Exercise: In the records below, tally every line containing "computer". Report only the total.

Entries shown:
# # # # #
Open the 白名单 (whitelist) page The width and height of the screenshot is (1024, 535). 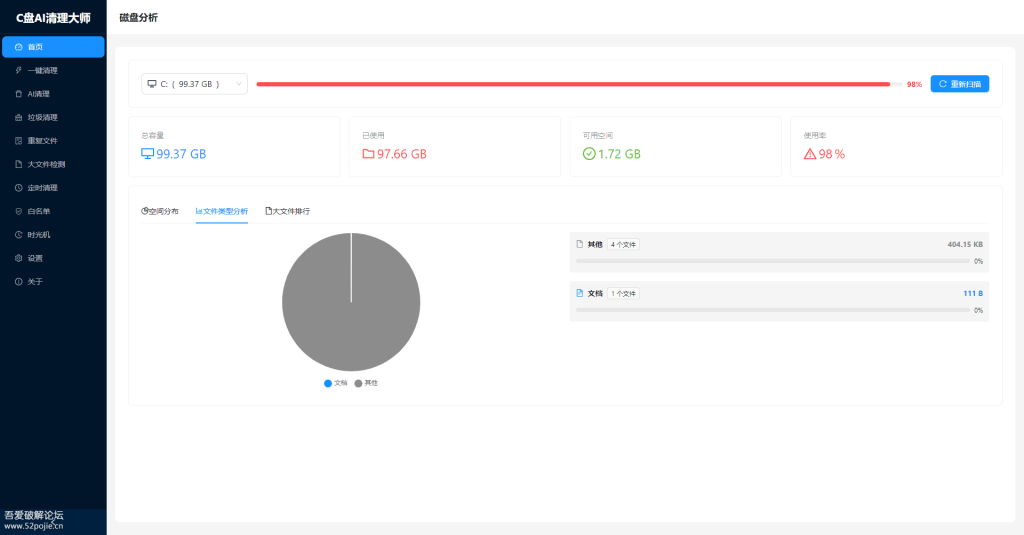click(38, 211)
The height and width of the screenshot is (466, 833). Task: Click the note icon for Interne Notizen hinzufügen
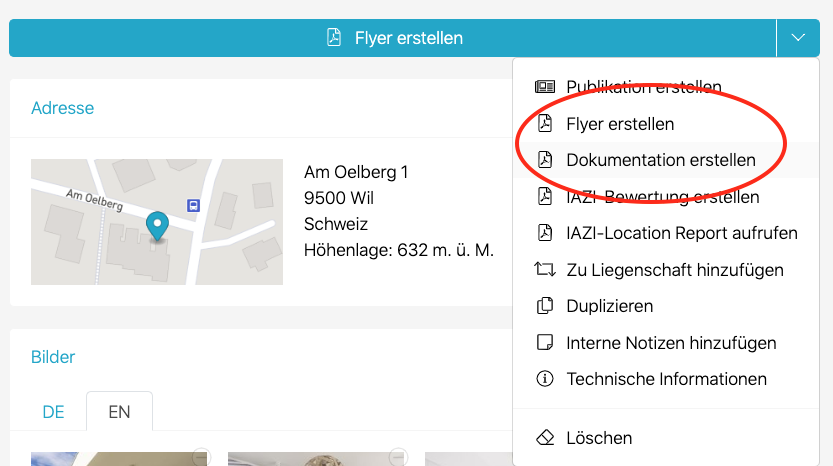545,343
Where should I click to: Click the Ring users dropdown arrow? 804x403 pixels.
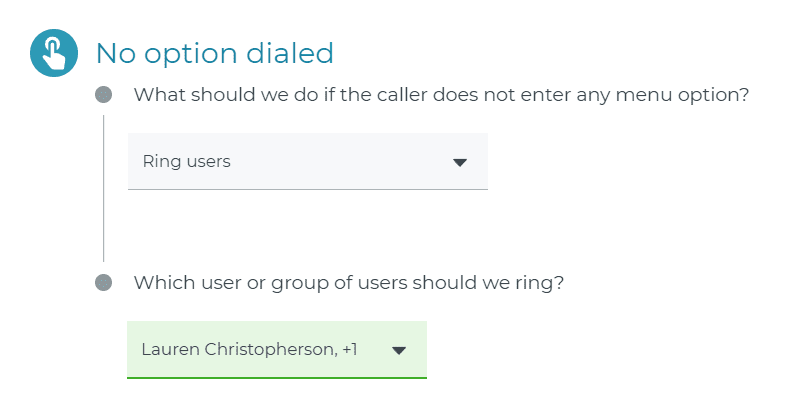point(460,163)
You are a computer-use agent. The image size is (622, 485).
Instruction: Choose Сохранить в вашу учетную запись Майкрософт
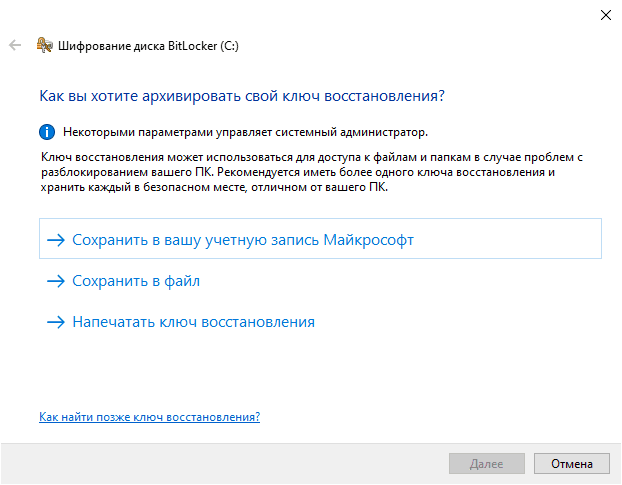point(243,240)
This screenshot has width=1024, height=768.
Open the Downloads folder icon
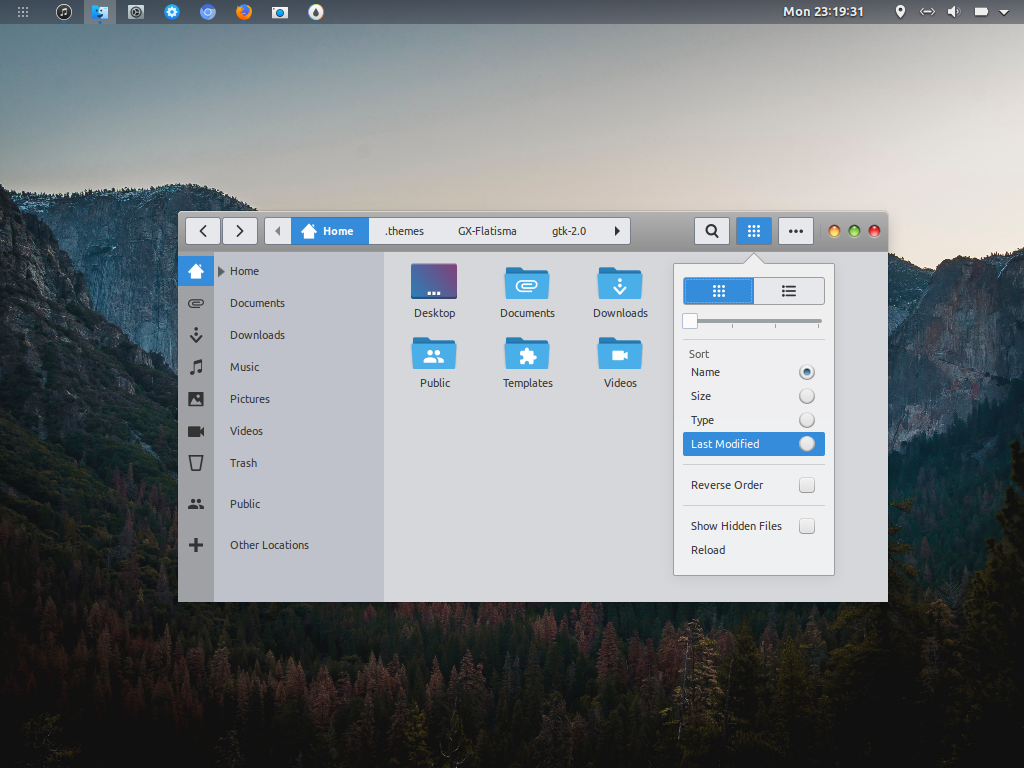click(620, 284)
# # # # #
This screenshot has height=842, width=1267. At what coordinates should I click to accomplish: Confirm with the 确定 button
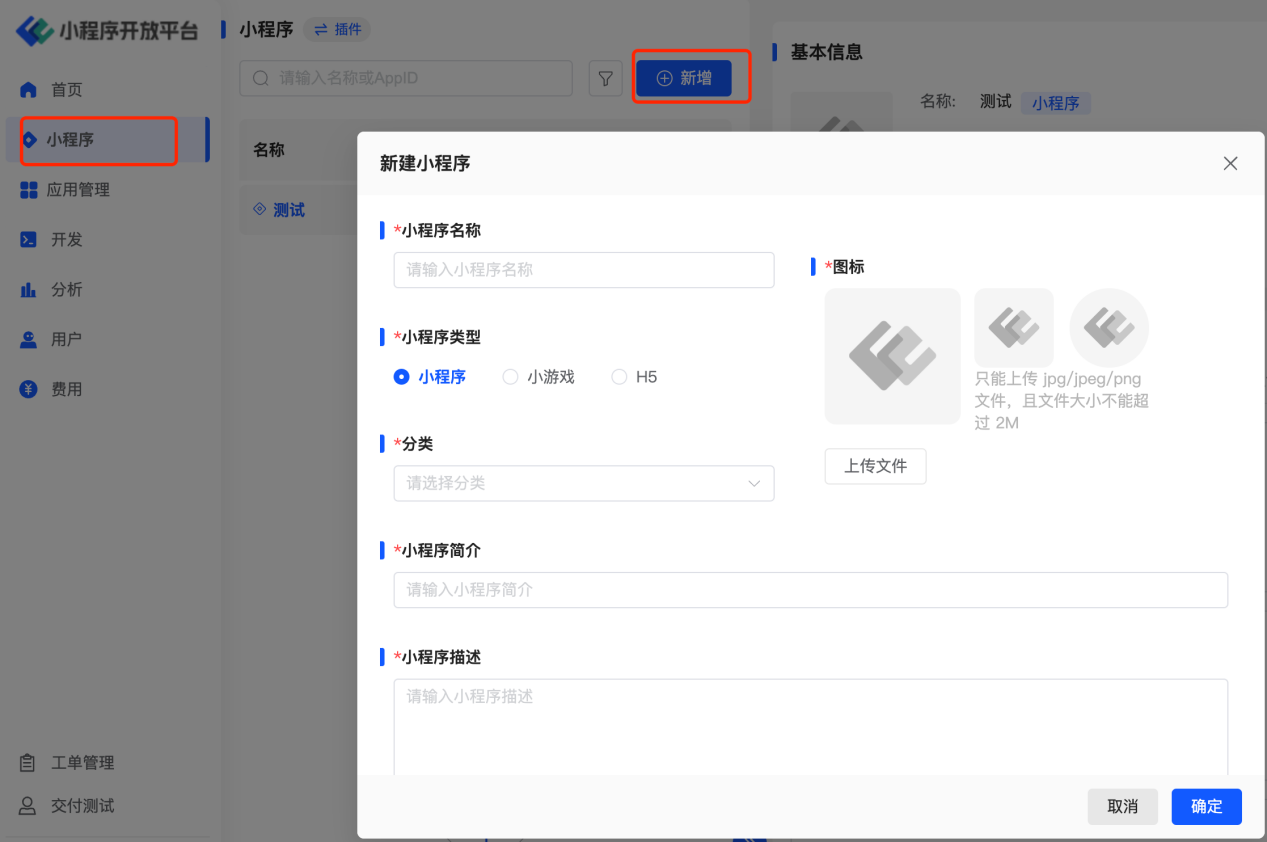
# # # # #
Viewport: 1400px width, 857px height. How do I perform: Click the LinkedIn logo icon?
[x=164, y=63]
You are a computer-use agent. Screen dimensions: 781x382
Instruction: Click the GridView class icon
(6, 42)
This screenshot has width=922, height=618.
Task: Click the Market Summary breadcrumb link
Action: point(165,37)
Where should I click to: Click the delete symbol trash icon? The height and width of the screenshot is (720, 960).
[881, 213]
# # # # #
Answer below: 2